• [Task prompt]:
Search each line of the data for the word "link"; copy every line where it is found.

• [Material supplied]:
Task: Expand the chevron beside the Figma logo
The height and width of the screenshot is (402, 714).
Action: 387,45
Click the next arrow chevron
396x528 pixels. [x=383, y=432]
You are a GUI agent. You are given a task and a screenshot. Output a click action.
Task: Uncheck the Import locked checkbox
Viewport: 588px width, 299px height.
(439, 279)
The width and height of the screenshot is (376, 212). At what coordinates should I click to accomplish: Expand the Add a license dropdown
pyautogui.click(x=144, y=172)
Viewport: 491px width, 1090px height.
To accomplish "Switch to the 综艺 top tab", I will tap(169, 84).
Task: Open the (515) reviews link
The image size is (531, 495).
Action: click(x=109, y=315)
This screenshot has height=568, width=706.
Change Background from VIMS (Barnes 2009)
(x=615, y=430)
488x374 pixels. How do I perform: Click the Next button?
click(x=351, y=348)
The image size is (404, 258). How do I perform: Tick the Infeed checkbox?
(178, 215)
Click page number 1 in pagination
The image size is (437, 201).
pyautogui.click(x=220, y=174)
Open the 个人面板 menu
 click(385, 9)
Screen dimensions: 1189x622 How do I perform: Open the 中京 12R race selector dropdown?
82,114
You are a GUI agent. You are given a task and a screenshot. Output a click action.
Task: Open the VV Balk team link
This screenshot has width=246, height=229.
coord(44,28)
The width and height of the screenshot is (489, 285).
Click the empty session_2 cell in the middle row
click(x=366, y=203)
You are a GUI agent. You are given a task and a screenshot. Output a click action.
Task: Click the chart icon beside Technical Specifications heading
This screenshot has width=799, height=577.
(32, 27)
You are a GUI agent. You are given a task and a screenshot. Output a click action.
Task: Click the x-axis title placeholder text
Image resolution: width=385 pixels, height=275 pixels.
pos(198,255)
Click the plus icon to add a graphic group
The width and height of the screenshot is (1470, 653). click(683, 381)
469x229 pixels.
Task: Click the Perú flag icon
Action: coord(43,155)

• [Written solution]:
Task: Open the (515) reviews link
Task: Open the VV Balk team link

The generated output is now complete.